• Exercise:
Check every line of the material below for the string "with". State how many lines have it.
** Opening Available data block **
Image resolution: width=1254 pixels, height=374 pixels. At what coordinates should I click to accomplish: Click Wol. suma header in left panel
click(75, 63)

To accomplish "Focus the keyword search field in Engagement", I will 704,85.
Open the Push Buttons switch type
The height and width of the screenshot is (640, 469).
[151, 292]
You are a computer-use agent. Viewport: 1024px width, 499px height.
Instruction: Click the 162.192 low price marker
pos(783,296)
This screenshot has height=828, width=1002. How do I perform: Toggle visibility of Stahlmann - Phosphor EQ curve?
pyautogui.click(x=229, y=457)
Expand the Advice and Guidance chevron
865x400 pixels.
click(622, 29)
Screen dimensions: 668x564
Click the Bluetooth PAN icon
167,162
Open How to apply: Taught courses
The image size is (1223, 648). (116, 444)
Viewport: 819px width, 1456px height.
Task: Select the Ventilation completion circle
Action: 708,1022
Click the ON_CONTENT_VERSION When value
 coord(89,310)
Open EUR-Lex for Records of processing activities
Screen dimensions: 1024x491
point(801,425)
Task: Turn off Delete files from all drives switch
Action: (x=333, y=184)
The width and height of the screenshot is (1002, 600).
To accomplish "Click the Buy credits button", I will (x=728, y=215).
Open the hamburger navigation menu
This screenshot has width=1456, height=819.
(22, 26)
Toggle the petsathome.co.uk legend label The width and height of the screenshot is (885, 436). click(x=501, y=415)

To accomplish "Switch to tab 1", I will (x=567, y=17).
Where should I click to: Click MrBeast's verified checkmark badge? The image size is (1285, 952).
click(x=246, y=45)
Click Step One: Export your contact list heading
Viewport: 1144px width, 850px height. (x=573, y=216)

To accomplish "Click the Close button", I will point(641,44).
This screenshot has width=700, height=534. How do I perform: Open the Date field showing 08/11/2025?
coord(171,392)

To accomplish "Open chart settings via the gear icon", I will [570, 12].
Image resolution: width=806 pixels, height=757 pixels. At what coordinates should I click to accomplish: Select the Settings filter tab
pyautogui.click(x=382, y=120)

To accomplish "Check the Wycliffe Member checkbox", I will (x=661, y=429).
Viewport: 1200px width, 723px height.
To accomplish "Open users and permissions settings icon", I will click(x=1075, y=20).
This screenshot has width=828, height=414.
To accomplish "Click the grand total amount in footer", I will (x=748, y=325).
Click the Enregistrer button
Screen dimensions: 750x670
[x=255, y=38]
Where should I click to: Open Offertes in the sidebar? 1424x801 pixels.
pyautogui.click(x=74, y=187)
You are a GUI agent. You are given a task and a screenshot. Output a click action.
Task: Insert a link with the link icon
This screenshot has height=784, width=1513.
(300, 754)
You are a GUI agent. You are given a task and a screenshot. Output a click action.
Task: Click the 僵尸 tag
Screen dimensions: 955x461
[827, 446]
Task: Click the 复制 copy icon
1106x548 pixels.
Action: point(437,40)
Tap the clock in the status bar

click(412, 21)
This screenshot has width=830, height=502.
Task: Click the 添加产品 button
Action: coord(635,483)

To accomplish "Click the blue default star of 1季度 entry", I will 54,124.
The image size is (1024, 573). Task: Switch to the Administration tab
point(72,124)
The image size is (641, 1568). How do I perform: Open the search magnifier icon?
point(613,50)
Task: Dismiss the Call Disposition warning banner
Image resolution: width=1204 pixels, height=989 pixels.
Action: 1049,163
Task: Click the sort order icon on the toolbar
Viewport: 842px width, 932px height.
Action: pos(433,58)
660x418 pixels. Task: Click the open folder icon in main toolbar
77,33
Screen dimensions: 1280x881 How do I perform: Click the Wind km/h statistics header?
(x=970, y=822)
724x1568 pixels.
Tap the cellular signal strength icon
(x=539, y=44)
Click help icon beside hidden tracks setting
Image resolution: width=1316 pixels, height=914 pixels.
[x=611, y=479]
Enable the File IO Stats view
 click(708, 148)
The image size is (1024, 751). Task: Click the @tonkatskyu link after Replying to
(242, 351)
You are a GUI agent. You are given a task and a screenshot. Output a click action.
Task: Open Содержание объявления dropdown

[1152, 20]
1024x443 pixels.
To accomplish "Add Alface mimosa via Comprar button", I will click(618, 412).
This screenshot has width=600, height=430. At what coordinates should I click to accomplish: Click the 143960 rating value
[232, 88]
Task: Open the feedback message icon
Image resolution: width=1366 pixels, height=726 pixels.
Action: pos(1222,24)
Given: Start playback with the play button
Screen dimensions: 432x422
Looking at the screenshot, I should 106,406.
** Closing Available data block **
• Output for this task:
2